En el caso de la Sala Alberdi, la Justicia se movió gracias a la presión ejercida por manifestantes y organizaciones de derechos humanos. Esta represión también se produjo en agosto de 2013, cuando talleristas y estudiantes que realizaban un acampe en contra de la privatización de la cultura y el vaciamiento del Centro Cultural General San Martín fueron violentamente reprimidos por la Policía Metropolitana. Esteban Ruffa y Germán de los Santos, periodistas de la Red Nacional de Medios Alternativos (RNMA), y un integrante de una biblioteca popular resultaron heridos con balas de plomo disparadas por policías. Ruffa todavía tiene la bala alojada en su pierna. De los Santos se salvó, ya que la bala entró y salió, pasando muy cerca del tendón. Quedaron imputados los oficiales de la División de Operaciones Especiales Metropolitanas Gabriel Heriberto Pereira de la Rosa, Miguel Antonio Ledesma y Nelson Maximiliano Acosta, procesados con prisión preventiva por el delito de tentativa de homicidio agravado. “Fue una cacería, nosotros estábamos cubriendo como medios alternativos una protesta por el derecho a la cultura”, contó De los Santos, que integra el colectivo de comunicación popular DTL. Junto a Ruffa, de la Agencia de Noticias Redacción (ANRed), son querellantes. Estos dos medios alternativos forman parte de la red que junto al Encuentro Nacional de Espacios Culturales Autónomos (ENECA) y la Coordinadora contra la Represión Policial e Institucional (CORREPI) lleva adelante la lucha que permitió que haya policías presos.

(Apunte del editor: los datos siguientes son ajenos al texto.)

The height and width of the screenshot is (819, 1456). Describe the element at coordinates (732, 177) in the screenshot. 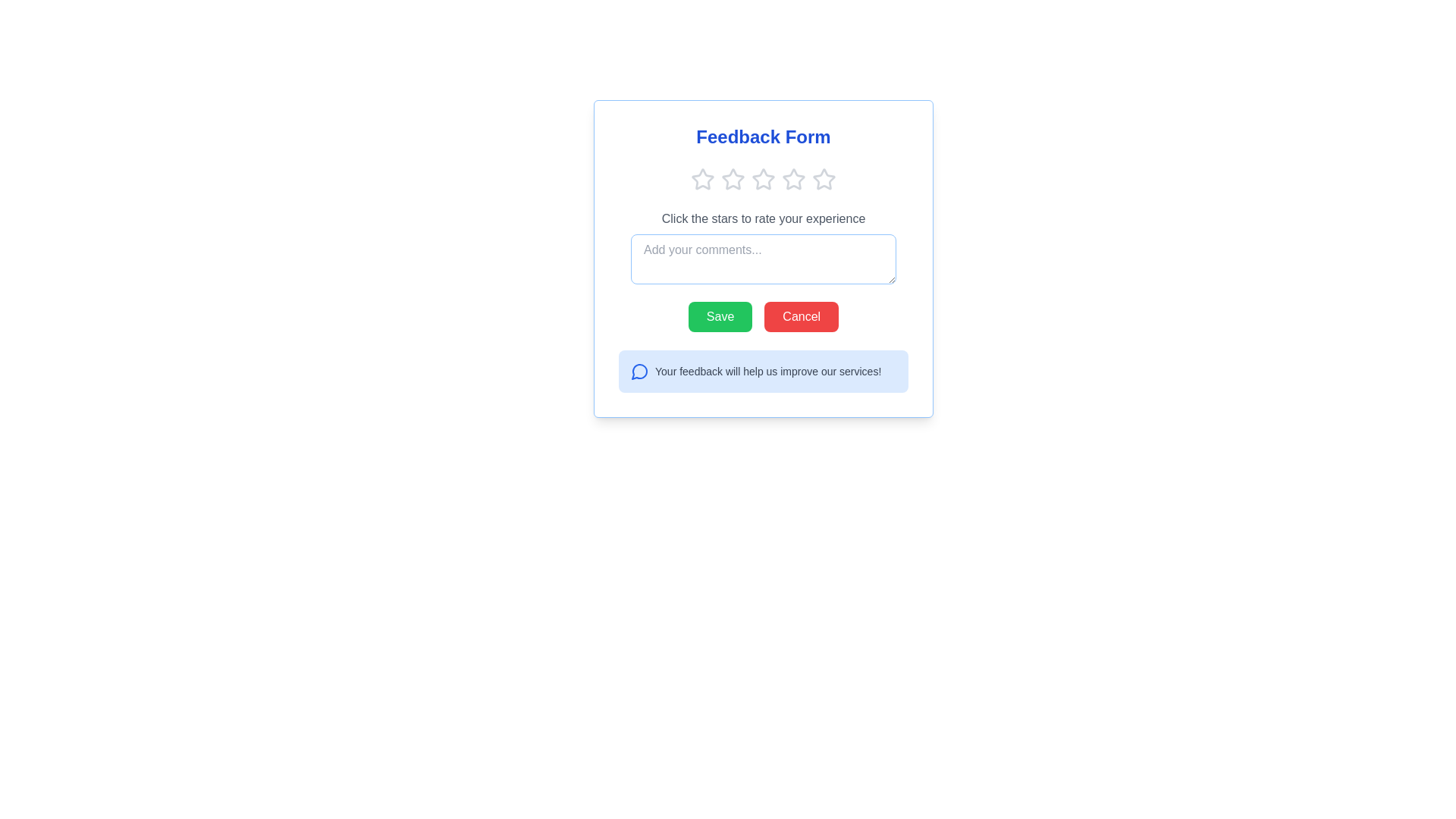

“El conflicto de la Sala Alberdi fue una clara muestra del vaciamiento de la cultura ejecutado por el gobierno de Macri. Esto ya venía en su primer mandato con un paquetazo de ajuste que implicó el cierre de un montón de centros culturales. La autogestión de la Sala Alberdi fue exitosa hasta que decidieron reprimir primero con patotas, dejando a quienes participaban de la ocupación sin acceso al agua y alimentos y luego con el operativo de la Metropolitana”, reflexionó De los Santos, que detalló que a uno de los policías, Pereira de la Rosa, que estuvo imputado por la represión en el Indoamericano, se le encontró “un verdadero arsenal de guerra” en su domicilio particular. “En el caso del Indoamericano, donde la policía asesinó a Rossemary Chura Puña y a Bernardo Salgueiro, no logramos que haya policías presos. Los 44 que participaron de la represión, de la Metropolitana y la Policía Federal, fueron sobreseídos y están en libertad, pero vamos a continuar marchando para que paguen por lo que hicieron”, agregó Pérez, que planteó que “todas estas luchas se tienen que unir”. A su lado, De los Santos y Skliar coincidieron: “Tenemos que juntarnos para luchar por una ciudad para todos, con vivienda, trabajo, educación y cultura para todos, sin discriminación ni represión”, concluyó Pérez, que convocó a la masiva movilización que harán el próximo 16 frente a los tribunales porteños, en Tacuarí e Hipólito Irigoyen. Su pelea para repudiar las políticas represivas abre la puerta para que muchos puedan protestar en contra de la exclusión.